Borosil, the glass brand your nani swears by and your mom uses to heat dal in the microwave, has reinvented itself as a full-blown consumer brand. With 18,000 SKUs, celebrity chef endorsements, and even a Paris Olympics tie-up, the company now struts like an FMCG diva. Yet, financials scream otherwise—P/E of 48, no dividend, and a net margin under 6%. Basically, the market is valuing chai glasses like fine crystal.


2. Introduction

Borosil started off as the nerdy lab-glass supplier, catering to chemical engineers and science students who broke beakers every semester. Fast forward, it now dominates Indian kitchens with microwave-safe glassware and opalware under Larah.

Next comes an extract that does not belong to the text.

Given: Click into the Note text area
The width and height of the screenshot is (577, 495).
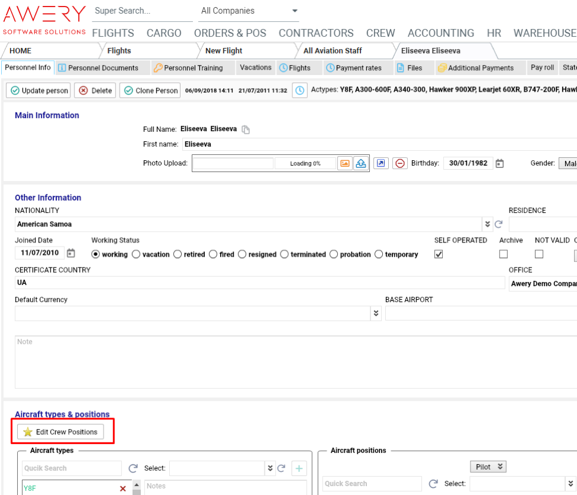Looking at the screenshot, I should coord(296,362).
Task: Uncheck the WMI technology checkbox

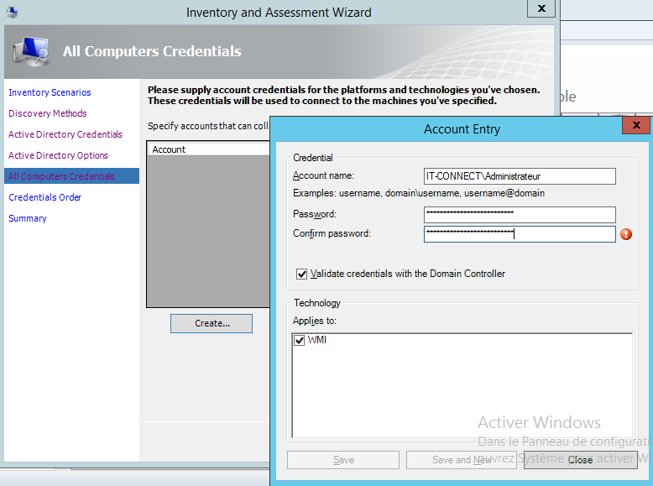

In FY23, domestic sales formed 93% of revenues. Exports? A measly 7%. For a brand that boasts of being in 26 countries, that’s like saying you have 18,000 SKUs but only five products actually sell.

Recent moves:

  • Demerger: Scientific division carved out into Borosil Scientific Ltd, listed separately in June 2024.
  • Capex: India’s first borosilicate pressware facility set up in Jaipur, ₹75 Cr.
  • QIP: ₹150 Cr raised at ₹318 per share in June 2024, proving that institutions still believe in glass dreams.
  • Rebranding: Pushed hard into cookware, kitchen appliances, and flasks. Basically, trying to be India’s “Tupperware + Prestige hybrid” but with glass.

Question: Can Borosil shift from a nostalgia brand to an everyday essential giant, or is it stretching itself thinner than your mom’s chai in college hostels?

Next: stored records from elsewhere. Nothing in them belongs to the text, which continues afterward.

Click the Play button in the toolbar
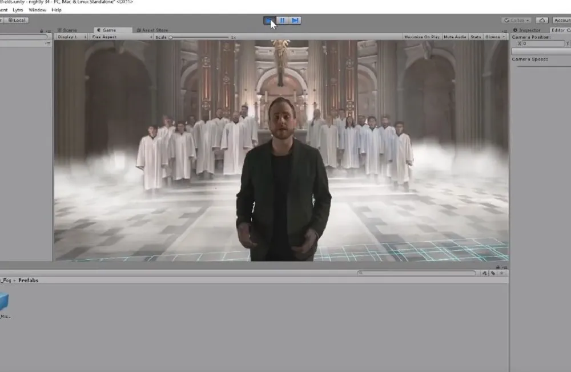269,21
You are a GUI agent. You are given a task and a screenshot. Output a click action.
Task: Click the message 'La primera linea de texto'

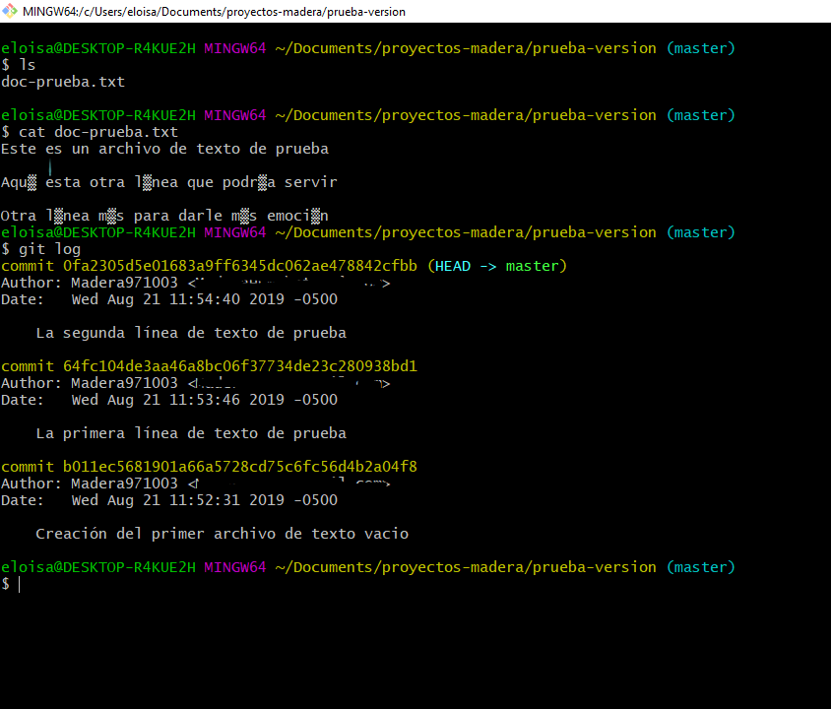(x=190, y=433)
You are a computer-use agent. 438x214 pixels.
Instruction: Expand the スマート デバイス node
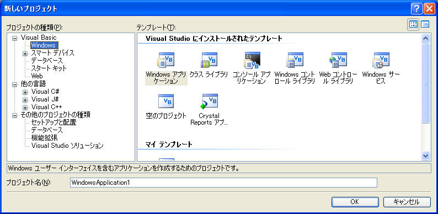25,54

3. Business Model – WTF Do They Even Do?

Borosil operates in Consumer Products now (post demerger):

  • Glassware (26%) – Microwave-safe dishes, glass tumblers, storage containers. Market leader with 60% share.
  • Opalware (35%) – Marketed under Larah, fighting Cello and La Opala for your dinner table.
  • Non-Glassware (39%) – Cookware, lunch boxes, steel flasks, kitchen appliances. This is the “FMCG fantasy” segment.

Distribution:

  • 24,000+ retailers, 250 distributors, partnerships with Walmart, Croma, DMart, Reliance Digital.
  • Marketing stunts: Chef Harpal Singh Sokhi for mass connect, and Paris Olympics Hydra bottles for “global feels.”

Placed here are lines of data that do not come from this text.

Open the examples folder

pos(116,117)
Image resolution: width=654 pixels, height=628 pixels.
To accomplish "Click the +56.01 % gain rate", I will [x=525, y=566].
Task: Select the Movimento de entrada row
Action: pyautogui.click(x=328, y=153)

In short: Borosil doesn’t just want to sell you a glass, it wants to take over your kitchen, fridge, and picnic basket.


4. Financials Overview

MetricLatest Qtr (Jun’25)YoY Qtr (Jun’24)Prev Qtr (Mar’25)YoY %QoQ %
Revenue₹233 Cr₹217 Cr₹270 Cr7.3%-13.7%
EBITDA₹37 Cr₹29 Cr₹37 Cr27.6%0%
PAT₹17.4 Cr₹9.3 Cr₹11 Cr87.4%58.2%
EPS (₹)1.460.780.9387.2%57.0%

Commentary: Profit nearly doubled YoY, but sequential sales dropped. Basically, Borosil is acing cost control while customers are ghosting them after March discounts.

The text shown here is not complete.